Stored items
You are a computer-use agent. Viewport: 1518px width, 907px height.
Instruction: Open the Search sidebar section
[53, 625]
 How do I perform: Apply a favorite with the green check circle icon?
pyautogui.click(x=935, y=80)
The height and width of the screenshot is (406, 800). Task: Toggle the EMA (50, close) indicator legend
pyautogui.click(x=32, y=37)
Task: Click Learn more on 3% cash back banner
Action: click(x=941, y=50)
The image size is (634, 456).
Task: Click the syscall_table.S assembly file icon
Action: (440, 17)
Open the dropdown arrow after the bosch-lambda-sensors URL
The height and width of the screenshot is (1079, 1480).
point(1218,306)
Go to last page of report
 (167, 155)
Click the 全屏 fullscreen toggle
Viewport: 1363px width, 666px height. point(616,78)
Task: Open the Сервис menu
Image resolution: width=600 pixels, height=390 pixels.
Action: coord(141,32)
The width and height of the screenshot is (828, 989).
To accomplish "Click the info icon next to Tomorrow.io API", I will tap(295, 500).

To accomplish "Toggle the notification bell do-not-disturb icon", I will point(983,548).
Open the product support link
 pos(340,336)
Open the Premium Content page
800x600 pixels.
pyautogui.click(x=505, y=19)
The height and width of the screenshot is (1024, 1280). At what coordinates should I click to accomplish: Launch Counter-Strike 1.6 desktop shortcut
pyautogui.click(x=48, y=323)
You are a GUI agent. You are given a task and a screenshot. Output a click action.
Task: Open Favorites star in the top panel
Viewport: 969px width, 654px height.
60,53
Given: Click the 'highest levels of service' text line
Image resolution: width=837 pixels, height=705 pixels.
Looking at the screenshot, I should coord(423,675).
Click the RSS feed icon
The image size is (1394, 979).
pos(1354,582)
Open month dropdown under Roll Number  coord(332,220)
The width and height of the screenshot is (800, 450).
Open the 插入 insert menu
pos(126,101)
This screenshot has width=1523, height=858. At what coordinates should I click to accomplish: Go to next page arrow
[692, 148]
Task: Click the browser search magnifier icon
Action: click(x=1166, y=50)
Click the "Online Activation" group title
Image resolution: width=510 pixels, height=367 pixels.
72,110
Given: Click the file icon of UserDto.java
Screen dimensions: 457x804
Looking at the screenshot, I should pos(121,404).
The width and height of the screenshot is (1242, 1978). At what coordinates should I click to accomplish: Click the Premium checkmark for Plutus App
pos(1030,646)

## PROMPT
Among the records above, find each line containing the string "will" and copy it.

## EXERCISE ANSWER
To accomplish "Click the info icon next to Tomorrow.io API", I will tap(295, 500).
To accomplish "Toggle the notification bell do-not-disturb icon", I will point(983,548).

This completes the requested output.